Jean-Marc Siroën : Toutes ces organisations n’ont ni la même histoire, ni le même statut. L’ONU, le FMI et la Banque Mondiale sont des institutions qui relèvent du droit international. Elles sont nées de la volonté des Alliés après la seconde guerre mondiale et avant la guerre froide. Elles répondaient tout particulièrement au souhait de l’Amérique rooseveltienne, de faire gouverner le Monde par des « Nations Unies » libres mais contrôlées par un condominium de cinq puissances où la France a d’ailleurs été ajoutée in extremis aux « Big Four » initialement prévus par Roosevelt (Etats-Unis, Grande-Bretagne, URSS, Chine). C’est dans ce cadre que le FMI et la Banque Mondiale ont été créés à Bretton Woods (1944) autour d’un certain ordre monétaire fondé sur la suprématie du dollar, des changes fixes et le contrôle des capitaux. On pourrait y ajouter le GATT fondé sur l’ouverture au commerce. C’est parce que le système monétaire de Bretton Woods a volé en éclat en 1971, qu’à l’initiative du Président Giscard d’Estaing, a été mis en place un « club » informel de nations riches et capitalistes, le G7 (Etats-Unis, Canada, Japon, Grande-Bretagne, France, Italie Allemagne) auquel s’est joint l’URSS avant d’en être exclu suite à l’annexion de la Crimée.
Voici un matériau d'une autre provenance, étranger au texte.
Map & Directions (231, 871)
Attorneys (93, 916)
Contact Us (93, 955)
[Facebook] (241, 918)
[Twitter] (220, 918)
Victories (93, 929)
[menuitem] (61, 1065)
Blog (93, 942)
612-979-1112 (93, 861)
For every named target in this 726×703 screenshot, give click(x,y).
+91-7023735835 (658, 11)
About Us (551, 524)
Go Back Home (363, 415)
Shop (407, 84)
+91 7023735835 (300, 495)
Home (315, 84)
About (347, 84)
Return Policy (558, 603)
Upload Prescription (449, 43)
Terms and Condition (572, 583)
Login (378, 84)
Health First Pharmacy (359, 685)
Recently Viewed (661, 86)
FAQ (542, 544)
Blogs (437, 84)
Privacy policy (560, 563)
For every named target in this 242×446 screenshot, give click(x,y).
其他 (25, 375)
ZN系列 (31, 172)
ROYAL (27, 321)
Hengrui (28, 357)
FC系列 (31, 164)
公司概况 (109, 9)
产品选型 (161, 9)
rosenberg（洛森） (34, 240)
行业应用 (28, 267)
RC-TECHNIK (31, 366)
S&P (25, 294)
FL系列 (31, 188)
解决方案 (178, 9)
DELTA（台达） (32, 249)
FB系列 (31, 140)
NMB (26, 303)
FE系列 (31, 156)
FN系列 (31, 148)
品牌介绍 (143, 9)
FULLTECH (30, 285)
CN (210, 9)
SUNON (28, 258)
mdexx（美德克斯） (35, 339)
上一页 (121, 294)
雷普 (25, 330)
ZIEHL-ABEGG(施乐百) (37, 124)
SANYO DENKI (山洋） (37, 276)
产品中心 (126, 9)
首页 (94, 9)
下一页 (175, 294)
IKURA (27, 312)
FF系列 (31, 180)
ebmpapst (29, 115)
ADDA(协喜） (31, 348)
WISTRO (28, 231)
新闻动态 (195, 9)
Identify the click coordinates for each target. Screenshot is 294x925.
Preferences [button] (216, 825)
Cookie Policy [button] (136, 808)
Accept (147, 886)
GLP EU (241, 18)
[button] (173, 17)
Pendant plus de trente ans, ce club à vocation essentiellement économique a coordonné les politiques économiques avec, notamment, des interventions concertées sur les marchés des changes ou des règles communes pour le traitement de la dette des pays en développement. De fait, ces règles se sont imposées au FMI et à la Banque Mondiale, chargés de les mettre en œuvre. Lors de la crise de 2008, le G7-G8 est apparu trop peu représentatif en ignorant des pays émergents et, notamment, la Chine d’où la montée du G20. Quant à l’OTAN, elle aussi régie par les traités internationaux et pur produit de la guerre froide, c’est une alliance militaire qui, par construction, ne peut avoir la même vocation universaliste que les autres.

Le Monde « tel qu’il est aujourd’hui » est une facilité de langage qui reste un peu floue. Depuis la seconde guerre mondiale, les institutions ont toujours su s’adapter au Monde « tel qu’il était » soit en redéfinissant leurs missions initiales, comme l’on fait les institutions de Bretton Woods, soit en en faisant apparaitre de nouvelles institutions fussent-elles informelles. Ce fut le cas du G7, puis du G20 lorsque la montée en puissance des pays émergents était devenue trop évidente. On peut également citer les COP, producteurs de traités internationaux sur l’environnement, dont le Traité de Paris (COP21).

Le but de ces institutions est de créer de la stabilité, qu’elle soit politique ou économique. Il est donc tout à fait normal qu’elles apparaissent ou interviennent dans des situations de crise. Le G20 a ainsi plutôt bien fonctionné lors de la crise de 2008. Mais, dans les faits, ces institutions ne fonctionnent bien que s’il existe un, ou à la rigueur, des leaders. Or si le leadership permet de contrôler le système à son profit, il a aussi un coût. Pour obtenir un consensus, le rapport de force ne suffit pas. Le leader doit aussi prendre en charge une plus grande partie des exigences du système qu’il a mis en place. La fonction de leader assumée par les Etats-Unis n’a jamais été évidente. Pour l’imposer Roosevelt avait dû combattre l’isolationnisme traditionnel de son pays. Depuis, Trump est le premier à remettre en cause aussi radicalement le multilatéralisme rooseveltien en considérant que la charge du leadership n’est plus acceptable. Au même moment, d’autres pays, l’URSS ou la Chine, revendiquent un leadership qui n’est pas seulement régional. Si crise des organisations internationales il y a, il faut d’abord la voir comme une crise de leadership.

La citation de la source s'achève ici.